This theorem had it's origins in poetry.
On July 17, 1936 John Herbert de Paz Thorold Gosset first enunciated the generalisation of Descartes' Theorem in a private letter to Frederick Soddy and subsequently published in 1937. This added a fourth verse to Soddy's poem The Kiss Precise which was published in 1936.
F. Soddy, The Kiss Precise. Nature (June 20, 1936), p. 1021.
J. H. d.

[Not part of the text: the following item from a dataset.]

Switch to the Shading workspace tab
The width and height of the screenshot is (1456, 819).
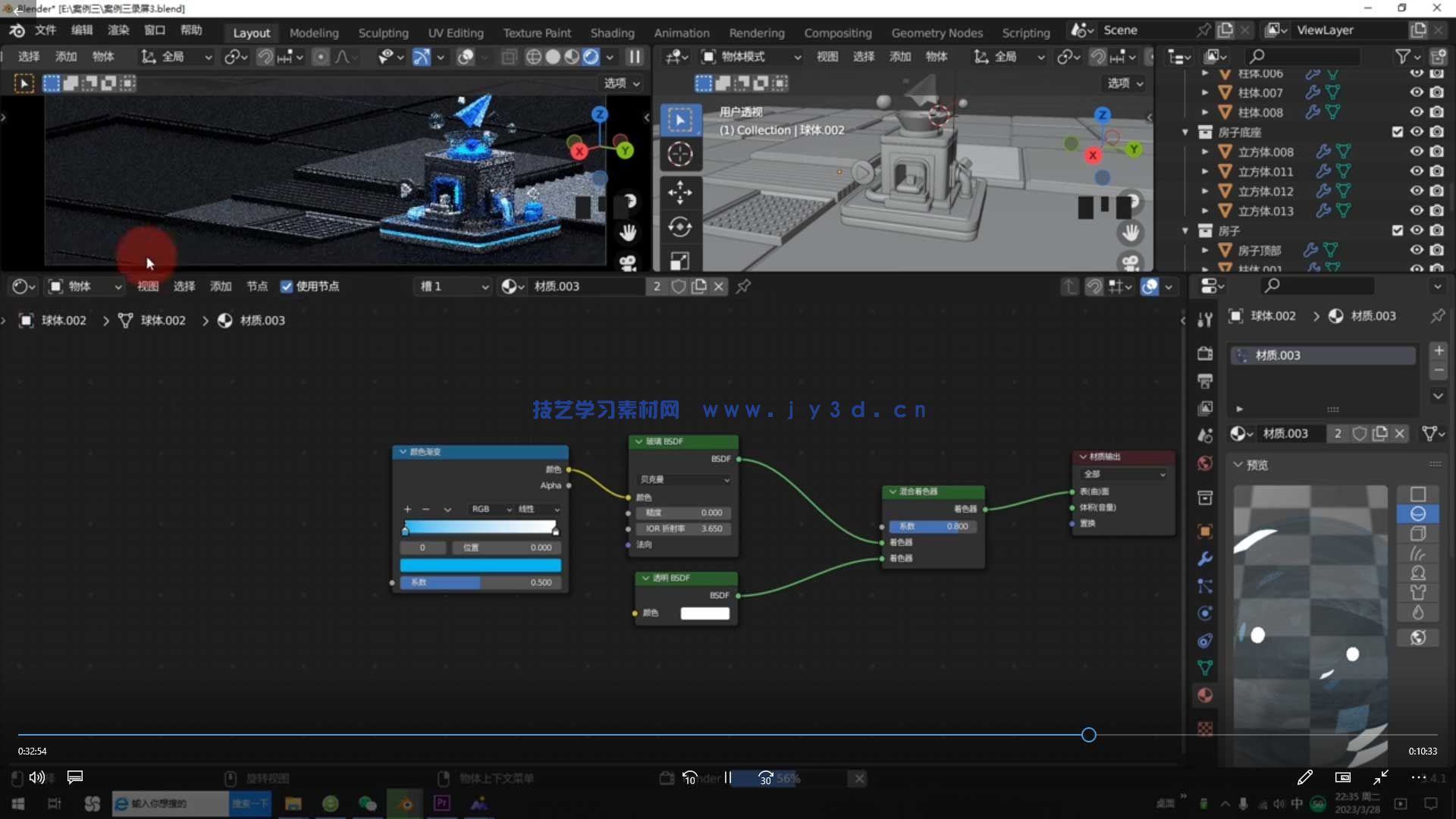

P. T. Gosset, The Kiss Precise, Nature 139, 62 (1937)
Here are all 4 verses put together (first 3 by Soddy and the last by Gosset):
The Kiss Precise
FOR pairs of lips to kiss maybe
Involves no trigonometry.
'Tis not so when four circles kiss
Each one the other three.
To bring this off the four must be
As three in one or one in three.
If one in three, beyond a doubt
Each gets three kisses from without.
If three in one, then is that one
Thrice kissed internally.
Four circles to the kissing come.
The smaller are the benter.
The bend is just the inverse of
The distance from the centre.
Though their intrigue left Euclid dumb
There's now no need for rule of thumb.
Since zero bend's a dead straight line
And concave bends have minus sign,
The sum of the squares of all four bends
Is half the square of their sum.
To spy out spherical affairs
An oscular surveyor
Might find the task laborious,
The sphere is much the gayer,
And now besides the pair of pairs
A fifth sphere in the kissing shares.
Yet, signs and zero as before,
For each to kiss the other four
The square of the sum of all five bends
Is thrice the sum of their squares.
And let us not confine our cares
To simple circles, planes and spheres,
But rise to hyper flats and bends
Where kissing multiple appears.
In n-ic space the kissing pairs
Are hyperspheres, and Truth declares -
As n + 2 such osculate
Each with an n + 1 fold mate
The square of the sum of all the bends
Is n times the sum of their squares.